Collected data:
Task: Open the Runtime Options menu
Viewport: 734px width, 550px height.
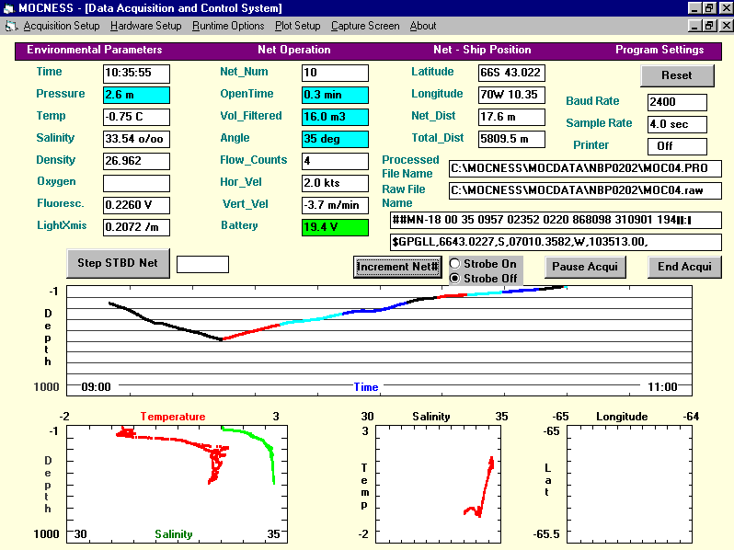Action: (228, 26)
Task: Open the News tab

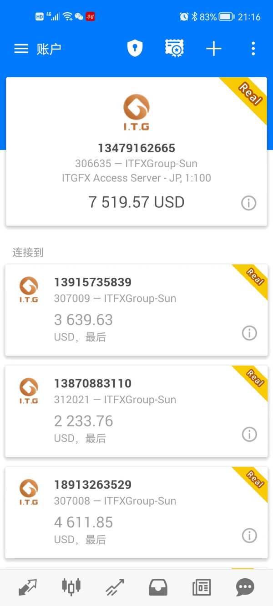Action: 202,587
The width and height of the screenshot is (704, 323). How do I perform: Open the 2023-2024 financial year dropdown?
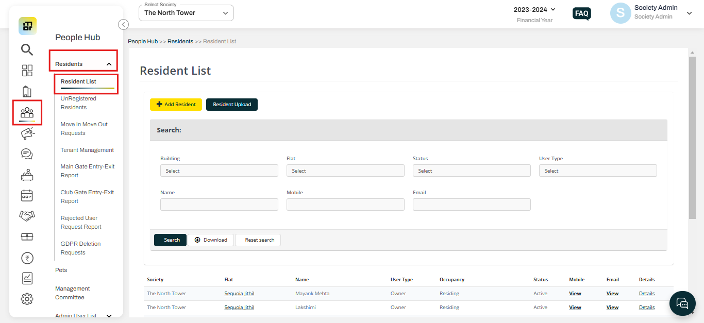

## Task objective
When you print the records above, keep them exact and leave out the pictures.

## Output
Task: Open the Runtime Options menu
Viewport: 734px width, 550px height.
Action: (228, 26)
Task: Open the News tab

Action: 202,587
The width and height of the screenshot is (704, 323). How do I perform: Open the 2023-2024 financial year dropdown?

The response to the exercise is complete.